Data were analysed in R statistical software package version 2.13. Generalized estimating equations (GEE) were used to analyse all data with experimental round/night included as repeated measure in the models. Data collected in cage and semi-field experiments that determine the transfer of PPF to water were analysed as proportions. Proportions were analysed by fitting a binomial distribution with a logit function and an exchangeable correlation matrix assumed. In analysing data performed in cage experiments to determine if mosquito can get contaminated with PPF dust or PPF dust formulated in oil from treated netting, the cage (control or test) was included as fixed factor with the control cage used as the reference.
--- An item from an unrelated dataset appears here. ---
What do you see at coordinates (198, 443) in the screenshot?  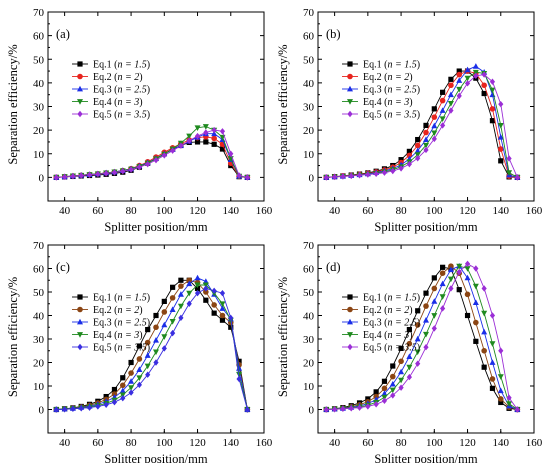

In semi-field experiments to evaluate the potential of gravid female to transfer PPF to open ponds, the open pond ID identified by its distance from the bait station was used as the fixed factors with the pond closest to the bait station used as the reference.
Count data evaluating the number of mosquitoes visiting ponds treated with soil infusion or cedrol were fitted to a Poisson distribution with a log link function. Here the ponds were included in the model as fixed factors with the pond serving as the bait station used the reference. All means (proportions or counts) per treatment and their corresponding 95% confidence intervals (CIs) were modelled as the exponential of the parameter estimated for the individual models with no intercept included.